Malka Leifer being led into the Jerusalem District court last February. Photo: EPA

THE scandal over a top Israeli politician’s alleged interference in the Malka Leifer case is expected to cause an earthquake in Benjamin Netanyahu’s coalition-building. 

As The AJN went to press, a top investigative reporter was poised to release a report giving an unprecedented glimpse into the suspicions that Deputy Health Minister Yaakov Litzman tried to help Leifer.

Channel 10’s Raviv Drucker has obtained access to all of Leifer’s medical files, and information on testimonies given to police about alleged political interference in the case. 

Drucker is Netanyahu’s top enemy in the media, despised by him for his critical reporting. Drucker is releasing his 43-minute Litzman report just as Netanyahu tries to finalise his coalition, with Litzman continuing in the Heath Ministry and his United Torah Judaism as a key coalition partner. The news segment is expected to prompt major controversy about the planned government. 

Litzman is already under police investigation for allegedly intervening in the health assessment process to boost Leifer’s chances of avoiding extradition proceedings. Drucker told The AJN that his report would point to Litzman pressure on various health professionals involved in assessing Leifer. 

Almost half of Drucker’s report was to be focused on the Leifer case. The report was also expected to claim that Litzman tried to help several convicted sex offenders by pressuring psychiatrists for assessments that would ease their punishment, including by securing vacations for them. 

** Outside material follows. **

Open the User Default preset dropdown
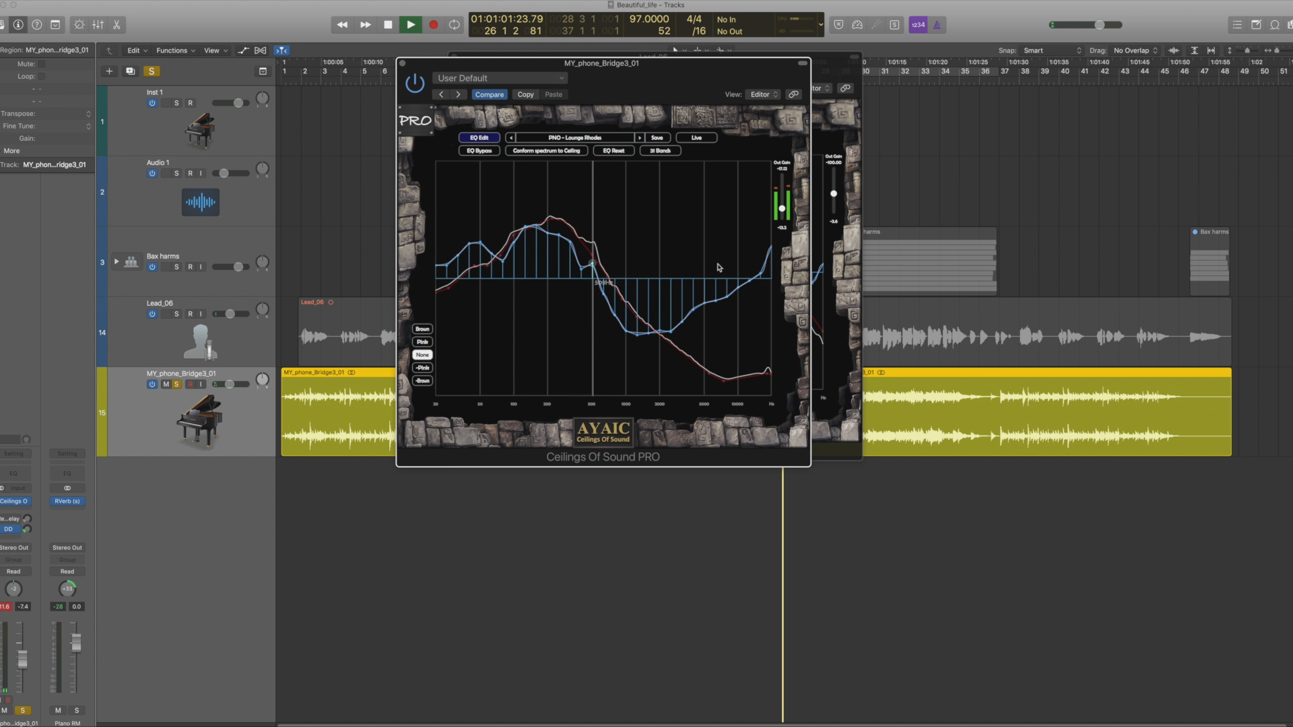This screenshot has width=1293, height=727. (500, 78)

In 2017, a team of private investigators commissioned by Jewish Community Watch secretly filmed Leifer going about normal activities. Given that the court had declared her mentally unwell, police looked further into her behaviour, said she had been faking her symptoms, and rearrested her.

Leifer is now in prison, and her lawyers are sparring with Israel’s state prosecution over whether she is fit to stand trial for extradition.

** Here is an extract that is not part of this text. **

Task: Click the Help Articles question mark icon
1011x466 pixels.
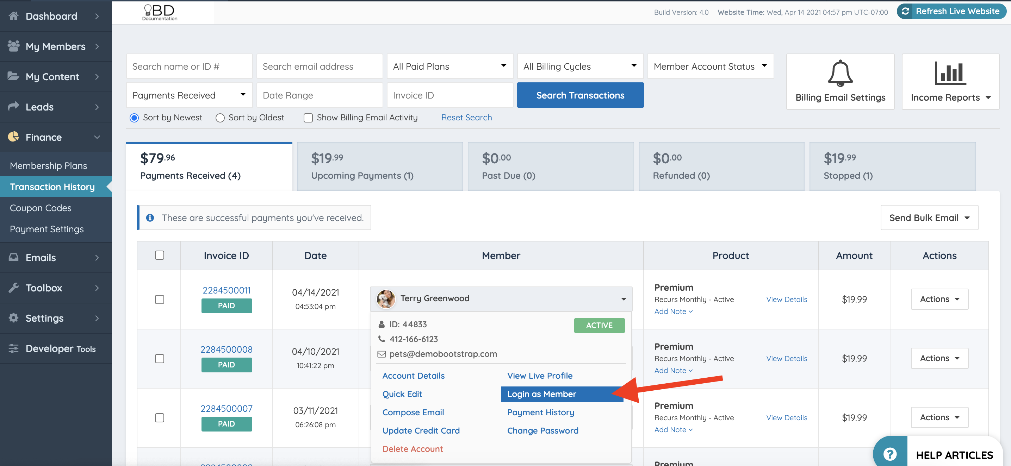Action: [x=889, y=454]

Tzafrir Tzahi, who led the private investigators, appeared at the Jerusalem District Court this week, and Leifer’s legal team had the chance to reject his evidence and question him in front of the judge. Instead, it accepted the evidence and refrained from questions. 

“We don’t have any problem with it,” Leifer’s lawyer Yehuda Fried told The AJN of the evidence afterwards, saying that just because Leifer was filmed going about normal activities, it doesn’t prove she was faking illness. 

He claimed that the debilitating symptoms that prevent her from facing legal proceedings consistently set in before court dates. Her ability to go about everyday tasks at other times doesn’t undermine the seriousness of her condition, Fried insisted. 

Activist for the alleged victims Manny Waks expressed hope that the case will advance, but said in a sense it was an unnecessary and “hollow” hearing which caused more pain for Leifer’s accusers. 

Another activist Shana Aaronson, of Jewish Community Watch, said she was “cautiously” optimistic that Fried’s acceptance of the evidence would move proceedings forward. 

She rejected Fried’s position on her mental heath, saying they amount to a claim that she is “somehow miraculously so mentally unwell, but only around the time of a hearing”.